While Biddle is mostly evenhanded in his assessment of research and policy, there are a few instances in which greater engagement with counter-arguments would have been helpful. This is especially the case in the last chapter, in which Biddle discusses policy options. In that chapter, he is quite critical of the influence of conservatives on social and education policy and perhaps too dismissive of the resulting reform strategies. For example, his discussion of charter schools ignores the fact that there is a lively debate in the field about the extent to which they improve outcomes for low-income children and a general consensus that some charter schools do outperform public schools (see, e.g., CREDO 2015; Maul 2015). Instead, he treats charter schools as part of a larger attack on public education. Though sympathetic to his skepticism about current education “reforms,” I believe Biddle’s arguments would be more convincing if he acknowledged the mixed findings on charters and other strategies.
This issue aside, the bulk of the final chapter usefully highlights a variety of policy solutions. Biddle begins by identifying key themes in American culture—including individualism, communitarianism, and hostility towards elites—and arguing that advocates of more equitable policies must be aware of the ways these themes could generate support for, or opposition to, their proposals. He then lays out a set of interventions to improve outcomes for youth in poverty, such as increased cash, housing, and childcare benefits; improved daycare and preschools; and universal, tax-supported healthcare. He further argues for a host of interventions targeting conditions in homes, neighborhoods, and schools. The direct connections Biddle draws between each of these policies and his earlier discussion of research on youth poverty make his recommendations especially compelling.
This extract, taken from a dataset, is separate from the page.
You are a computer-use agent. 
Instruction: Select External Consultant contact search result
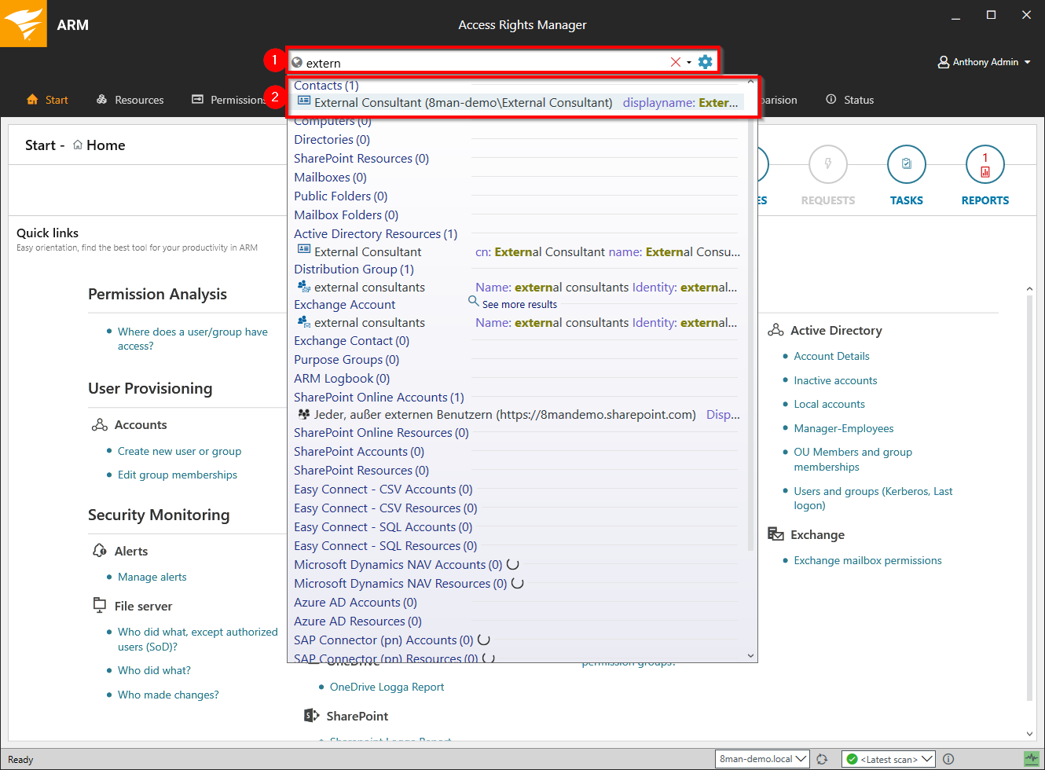coord(463,103)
Much of the research in this book may be familiar to sociologists and other scholars interested in social inequality and education. However, Biddle’s ability to pull together multiple bodies of research yields fresh insight about the weight of the evidence and the danger of assuming that education alone can solve the problem of extensive child poverty. The Unacknowledged Disaster would be excellent for graduate and undergraduate courses on education and social inequality. It will also be an invaluable tool for scholars studying these issues. By writing such a lively and engaging research synthesis, Biddle has done a service to the field.